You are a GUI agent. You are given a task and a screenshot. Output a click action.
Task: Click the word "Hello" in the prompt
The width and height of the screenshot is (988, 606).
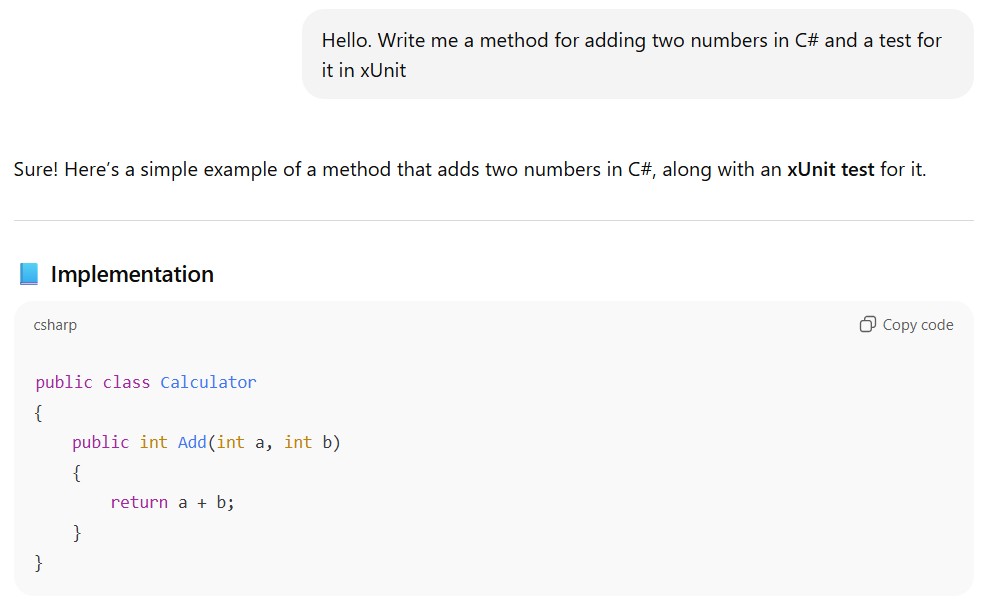pyautogui.click(x=346, y=41)
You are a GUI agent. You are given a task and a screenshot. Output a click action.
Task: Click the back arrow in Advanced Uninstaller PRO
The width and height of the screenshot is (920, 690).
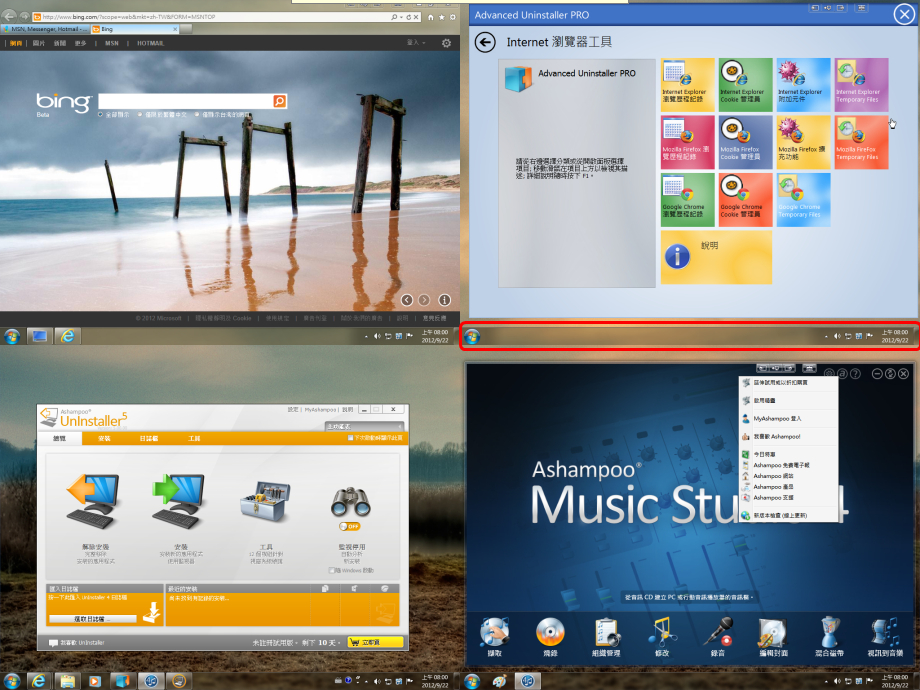click(x=486, y=42)
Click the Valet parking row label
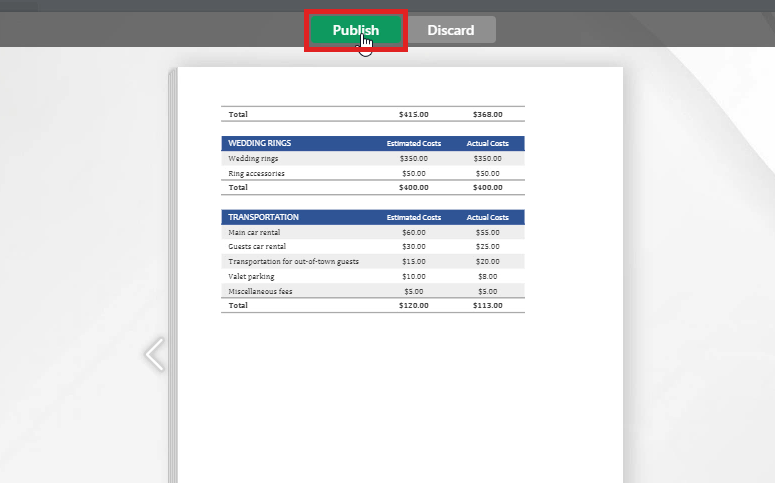Screen dimensions: 775x483 point(251,276)
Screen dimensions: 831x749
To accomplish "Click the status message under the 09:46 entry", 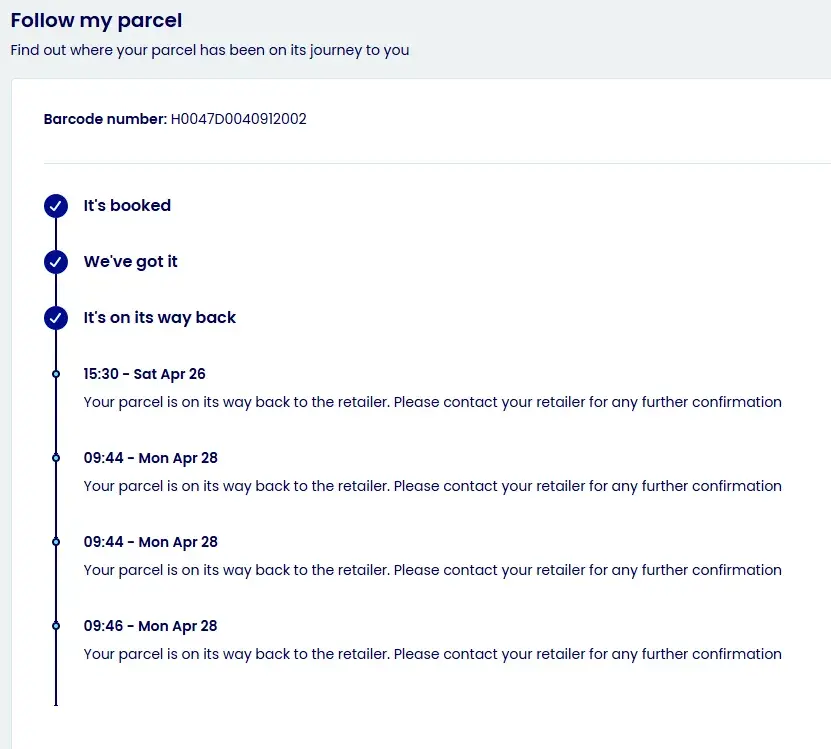I will [432, 654].
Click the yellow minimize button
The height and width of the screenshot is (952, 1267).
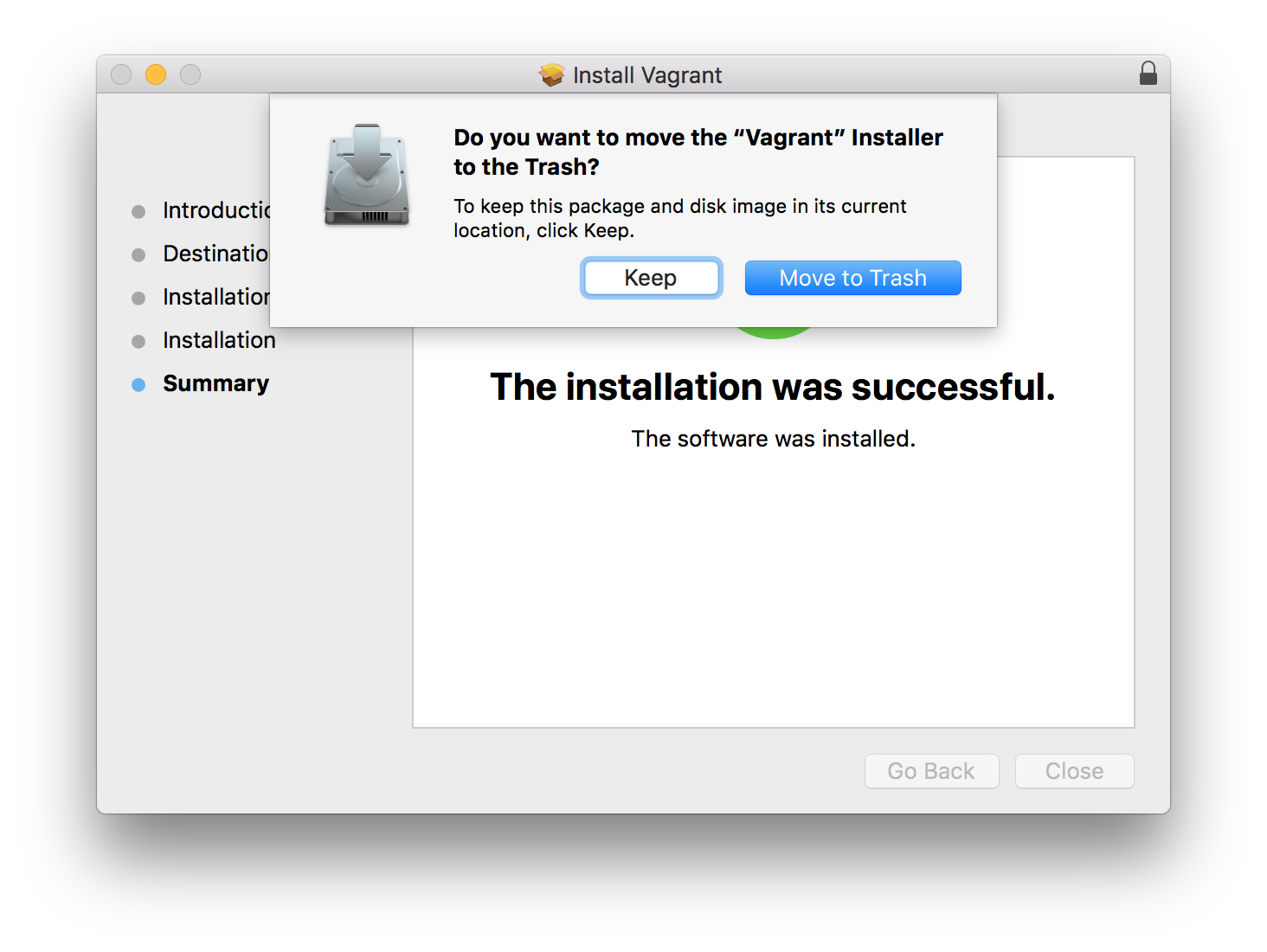(x=156, y=74)
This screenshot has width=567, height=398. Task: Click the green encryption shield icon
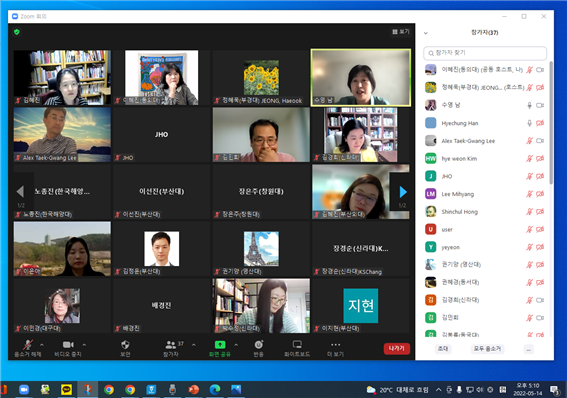pyautogui.click(x=17, y=32)
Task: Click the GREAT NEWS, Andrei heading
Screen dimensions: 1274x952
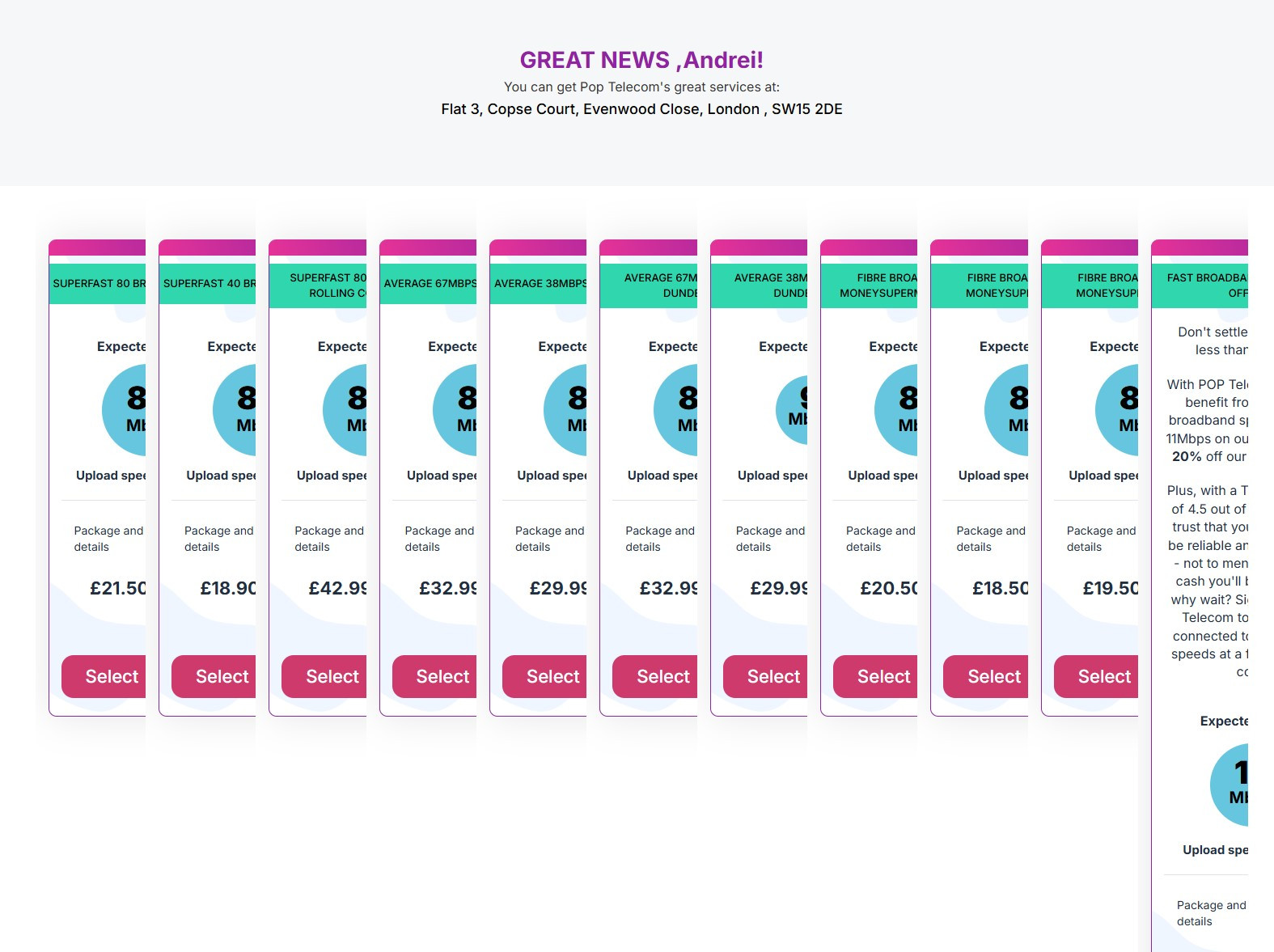Action: tap(641, 60)
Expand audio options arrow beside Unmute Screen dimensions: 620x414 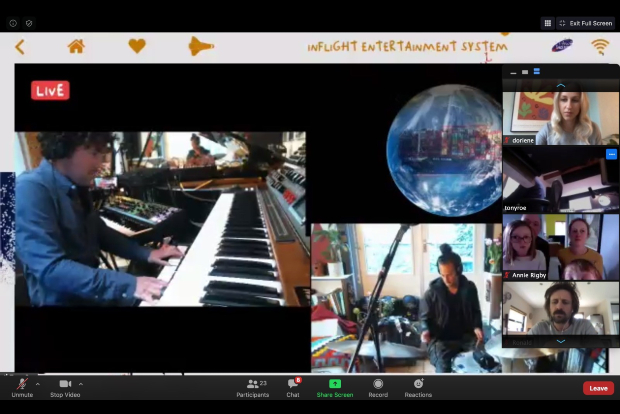point(38,384)
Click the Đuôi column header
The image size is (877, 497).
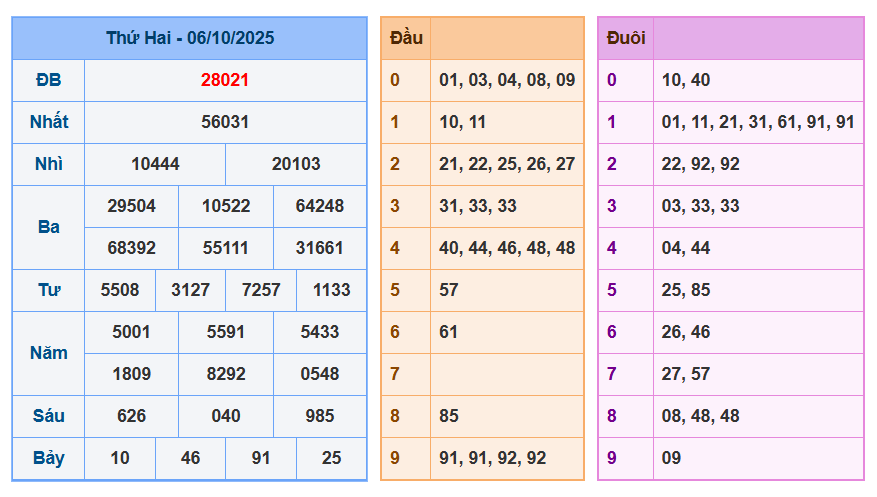(x=626, y=38)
* * * * *
■ Prompt:
Return only the stretch above from the line containing "The height and" through the line containing "Task: Click the GREAT NEWS, Andrei heading", word for word and without pictures.

■ Response below:
The height and width of the screenshot is (952, 1267).
(x=156, y=74)
This screenshot has width=567, height=398. Task: Click the green encryption shield icon
pyautogui.click(x=17, y=32)
Task: Click the GREAT NEWS, Andrei heading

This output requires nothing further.